Legendary England keeper Gordon Banks dies at 81

By David Beddows | 12/02/2019

Legendary England keeper Gordon Banks dies at 81
Gordon Banks (centre) officially launching the first phase of housing at Waverley in 2012

ENGLAND’S 1966 World Cup-winning goalkeeper Gordon Banks has died, aged 81.

Brought up in Tinsley, Banks earned 73 international caps and became best known for his breathtaking save from Pele against Brazil in the 1970 World Cup. 

He was named FIFA goalkeeper of the year six times.

After his early years in Tinsley, Banks and his family moved to Catcliffe. As a youth he had a spell with Rawmarsh Welfare in the Yorkshire League before going on to make his mark in the game.

He started his career at Chesterfield and joined Leicester in 1959 for £7,000 where he cemented a position as England’s number one, earning his first international cap in 1963 against Scotland.

Banks won the League Cup with Leicester and Stoke and played every game of the 1966 World Cup campaign which culminated in the historic 4-2 victory over West Germany in the final at Wembley.
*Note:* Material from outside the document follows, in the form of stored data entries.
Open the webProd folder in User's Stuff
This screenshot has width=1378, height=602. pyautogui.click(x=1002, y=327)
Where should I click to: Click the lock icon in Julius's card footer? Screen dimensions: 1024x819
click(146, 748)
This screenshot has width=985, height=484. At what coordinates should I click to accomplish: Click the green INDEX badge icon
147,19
He stayed at the Potters until his retirement from professional football, winning the League Cup in 1972, the club's only major honour. Later that year he lost the sight in his right eye after a car crash.
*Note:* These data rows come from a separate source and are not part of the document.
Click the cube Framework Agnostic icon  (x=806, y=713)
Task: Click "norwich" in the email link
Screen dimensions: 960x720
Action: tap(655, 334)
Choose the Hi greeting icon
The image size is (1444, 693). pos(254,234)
In 2012 a housing development at the growing Waverley community was named The Banks in the great keeper’s honour.

 

The site is where Orgreave pit stood — and Banks worked there as a coal bagger between leaving school and beginning his professional football career.

His family said in a statement: “It is with great sadness that we announce that Gordon passed away peacefully overnight.

“We are devastated to lose him but we have so many happy memories and could not have been more proud of him.”